__DATA TO USE__.
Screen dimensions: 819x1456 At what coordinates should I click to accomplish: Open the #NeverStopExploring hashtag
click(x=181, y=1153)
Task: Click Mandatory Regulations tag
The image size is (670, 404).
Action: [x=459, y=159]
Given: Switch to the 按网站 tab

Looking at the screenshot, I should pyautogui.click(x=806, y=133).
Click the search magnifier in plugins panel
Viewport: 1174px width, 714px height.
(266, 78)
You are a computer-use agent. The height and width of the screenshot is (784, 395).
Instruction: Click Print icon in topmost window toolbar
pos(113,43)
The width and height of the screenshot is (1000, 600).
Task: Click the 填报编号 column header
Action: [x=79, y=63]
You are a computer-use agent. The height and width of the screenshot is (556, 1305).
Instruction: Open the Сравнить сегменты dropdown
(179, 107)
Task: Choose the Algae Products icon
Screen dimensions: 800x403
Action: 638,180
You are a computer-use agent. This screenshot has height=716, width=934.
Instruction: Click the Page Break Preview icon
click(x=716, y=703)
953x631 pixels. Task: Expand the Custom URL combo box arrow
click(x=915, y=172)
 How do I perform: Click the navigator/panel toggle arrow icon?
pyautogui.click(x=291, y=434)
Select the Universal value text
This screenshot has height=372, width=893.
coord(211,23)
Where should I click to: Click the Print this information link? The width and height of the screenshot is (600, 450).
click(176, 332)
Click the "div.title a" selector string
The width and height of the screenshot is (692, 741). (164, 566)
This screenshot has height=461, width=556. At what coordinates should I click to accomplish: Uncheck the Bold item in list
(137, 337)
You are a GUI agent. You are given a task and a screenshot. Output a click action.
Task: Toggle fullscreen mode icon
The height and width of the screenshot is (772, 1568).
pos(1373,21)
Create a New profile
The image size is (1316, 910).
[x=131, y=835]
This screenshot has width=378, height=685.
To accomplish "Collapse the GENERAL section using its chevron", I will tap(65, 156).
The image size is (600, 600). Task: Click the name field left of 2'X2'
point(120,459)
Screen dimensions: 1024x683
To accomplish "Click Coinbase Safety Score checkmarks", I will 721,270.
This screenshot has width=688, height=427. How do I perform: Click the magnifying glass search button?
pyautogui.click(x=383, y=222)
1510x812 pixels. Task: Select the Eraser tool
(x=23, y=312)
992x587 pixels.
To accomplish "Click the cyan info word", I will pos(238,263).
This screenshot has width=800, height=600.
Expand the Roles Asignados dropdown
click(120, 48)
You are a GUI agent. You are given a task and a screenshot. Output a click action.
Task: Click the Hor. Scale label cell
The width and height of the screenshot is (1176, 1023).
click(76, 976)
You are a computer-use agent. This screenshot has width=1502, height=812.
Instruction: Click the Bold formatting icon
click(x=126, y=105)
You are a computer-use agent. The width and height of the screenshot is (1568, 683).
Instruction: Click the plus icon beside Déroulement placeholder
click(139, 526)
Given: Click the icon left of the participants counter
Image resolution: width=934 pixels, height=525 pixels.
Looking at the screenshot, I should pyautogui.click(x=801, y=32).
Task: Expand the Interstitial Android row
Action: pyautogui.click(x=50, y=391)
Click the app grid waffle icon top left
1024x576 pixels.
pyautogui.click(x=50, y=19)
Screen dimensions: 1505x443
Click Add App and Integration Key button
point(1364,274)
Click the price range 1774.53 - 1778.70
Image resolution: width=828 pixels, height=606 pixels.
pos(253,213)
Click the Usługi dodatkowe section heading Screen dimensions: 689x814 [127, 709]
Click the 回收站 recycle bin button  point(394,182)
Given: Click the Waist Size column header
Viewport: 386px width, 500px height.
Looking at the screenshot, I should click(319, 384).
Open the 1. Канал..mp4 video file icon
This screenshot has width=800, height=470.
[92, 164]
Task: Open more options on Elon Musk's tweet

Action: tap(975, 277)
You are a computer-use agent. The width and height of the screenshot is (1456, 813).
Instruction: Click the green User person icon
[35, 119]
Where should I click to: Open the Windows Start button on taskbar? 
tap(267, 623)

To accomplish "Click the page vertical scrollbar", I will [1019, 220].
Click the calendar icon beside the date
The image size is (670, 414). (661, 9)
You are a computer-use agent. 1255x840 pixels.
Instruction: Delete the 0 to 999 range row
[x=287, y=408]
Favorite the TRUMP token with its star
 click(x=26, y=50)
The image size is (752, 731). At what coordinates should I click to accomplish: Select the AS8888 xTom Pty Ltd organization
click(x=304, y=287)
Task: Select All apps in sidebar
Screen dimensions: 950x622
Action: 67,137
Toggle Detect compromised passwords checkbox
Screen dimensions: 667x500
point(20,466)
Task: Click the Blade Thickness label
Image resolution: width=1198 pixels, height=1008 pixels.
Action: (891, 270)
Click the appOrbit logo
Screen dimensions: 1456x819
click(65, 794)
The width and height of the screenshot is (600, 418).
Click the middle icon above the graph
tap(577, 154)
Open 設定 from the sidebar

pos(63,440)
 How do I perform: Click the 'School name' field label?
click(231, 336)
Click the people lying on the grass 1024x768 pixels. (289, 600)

__ABOUT THIS EXERCISE__. Give the entries again exactly as they stand.

__OUTPUT OF THE EXERCISE__.
Screen dimensions: 819x1456 At what coordinates should I click to accomplish: Open the #NeverStopExploring hashtag
click(x=181, y=1153)
Task: Click Mandatory Regulations tag
The image size is (670, 404).
Action: [x=459, y=159]
Given: Switch to the 按网站 tab

Looking at the screenshot, I should pyautogui.click(x=806, y=133).
Click the search magnifier in plugins panel
Viewport: 1174px width, 714px height.
(266, 78)
You are a computer-use agent. The height and width of the screenshot is (784, 395).
Instruction: Click Print icon in topmost window toolbar
pos(113,43)
The width and height of the screenshot is (1000, 600).
Task: Click the 填报编号 column header
Action: [x=79, y=63]
You are a computer-use agent. The height and width of the screenshot is (556, 1305).
Instruction: Open the Сравнить сегменты dropdown
(179, 107)
Task: Choose the Algae Products icon
Screen dimensions: 800x403
Action: 638,180
You are a computer-use agent. This screenshot has height=716, width=934.
Instruction: Click the Page Break Preview icon
click(x=716, y=703)
953x631 pixels. Task: Expand the Custom URL combo box arrow
click(x=915, y=172)
 How do I perform: Click the navigator/panel toggle arrow icon?
pyautogui.click(x=291, y=434)
Select the Universal value text
This screenshot has height=372, width=893.
coord(211,23)
Where should I click to: Click the Print this information link? The width and height of the screenshot is (600, 450).
click(176, 332)
Click the "div.title a" selector string
The width and height of the screenshot is (692, 741). (164, 566)
This screenshot has height=461, width=556. At what coordinates should I click to accomplish: Uncheck the Bold item in list
(137, 337)
You are a GUI agent. You are given a task and a screenshot. Output a click action.
Task: Toggle fullscreen mode icon
The height and width of the screenshot is (772, 1568).
pos(1373,21)
Create a New profile
The image size is (1316, 910).
[x=131, y=835]
This screenshot has width=378, height=685.
To accomplish "Collapse the GENERAL section using its chevron", I will tap(65, 156).
The image size is (600, 600). Task: Click the name field left of 2'X2'
point(120,459)
Screen dimensions: 1024x683
To accomplish "Click Coinbase Safety Score checkmarks", I will 721,270.
This screenshot has width=688, height=427. How do I perform: Click the magnifying glass search button?
pyautogui.click(x=383, y=222)
1510x812 pixels. Task: Select the Eraser tool
(x=23, y=312)
992x587 pixels.
To accomplish "Click the cyan info word", I will pos(238,263).
This screenshot has width=800, height=600.
Expand the Roles Asignados dropdown
click(120, 48)
You are a GUI agent. You are given a task and a screenshot. Output a click action.
Task: Click the Hor. Scale label cell
The width and height of the screenshot is (1176, 1023).
click(76, 976)
You are a computer-use agent. This screenshot has width=1502, height=812.
Instruction: Click the Bold formatting icon
click(x=126, y=105)
You are a computer-use agent. The width and height of the screenshot is (1568, 683).
Instruction: Click the plus icon beside Déroulement placeholder
click(139, 526)
Given: Click the icon left of the participants counter
Image resolution: width=934 pixels, height=525 pixels.
Looking at the screenshot, I should pyautogui.click(x=801, y=32).
Task: Expand the Interstitial Android row
Action: pyautogui.click(x=50, y=391)
Click the app grid waffle icon top left
1024x576 pixels.
pyautogui.click(x=50, y=19)
Screen dimensions: 1505x443
Click Add App and Integration Key button
point(1364,274)
Click the price range 1774.53 - 1778.70
Image resolution: width=828 pixels, height=606 pixels.
pos(253,213)
Click the Usługi dodatkowe section heading Screen dimensions: 689x814 [127, 709]
Click the 回收站 recycle bin button  point(394,182)
Given: Click the Waist Size column header
Viewport: 386px width, 500px height.
Looking at the screenshot, I should click(319, 384).
Open the 1. Канал..mp4 video file icon
This screenshot has width=800, height=470.
[92, 164]
Task: Open more options on Elon Musk's tweet

Action: tap(975, 277)
You are a computer-use agent. The width and height of the screenshot is (1456, 813).
Instruction: Click the green User person icon
[35, 119]
Where should I click to: Open the Windows Start button on taskbar? 
tap(267, 623)

To accomplish "Click the page vertical scrollbar", I will [1019, 220].
Click the calendar icon beside the date
The image size is (670, 414). (661, 9)
You are a computer-use agent. 1255x840 pixels.
Instruction: Delete the 0 to 999 range row
[x=287, y=408]
Favorite the TRUMP token with its star
 click(x=26, y=50)
The image size is (752, 731). At what coordinates should I click to accomplish: Select the AS8888 xTom Pty Ltd organization
click(x=304, y=287)
Task: Select All apps in sidebar
Screen dimensions: 950x622
Action: 67,137
Toggle Detect compromised passwords checkbox
Screen dimensions: 667x500
point(20,466)
Task: Click the Blade Thickness label
Image resolution: width=1198 pixels, height=1008 pixels.
Action: (891, 270)
Click the appOrbit logo
Screen dimensions: 1456x819
click(65, 794)
The width and height of the screenshot is (600, 418).
Click the middle icon above the graph
tap(577, 154)
Open 設定 from the sidebar

pos(63,440)
 How do I perform: Click the 'School name' field label?
click(231, 336)
Click the people lying on the grass 1024x768 pixels. (289, 600)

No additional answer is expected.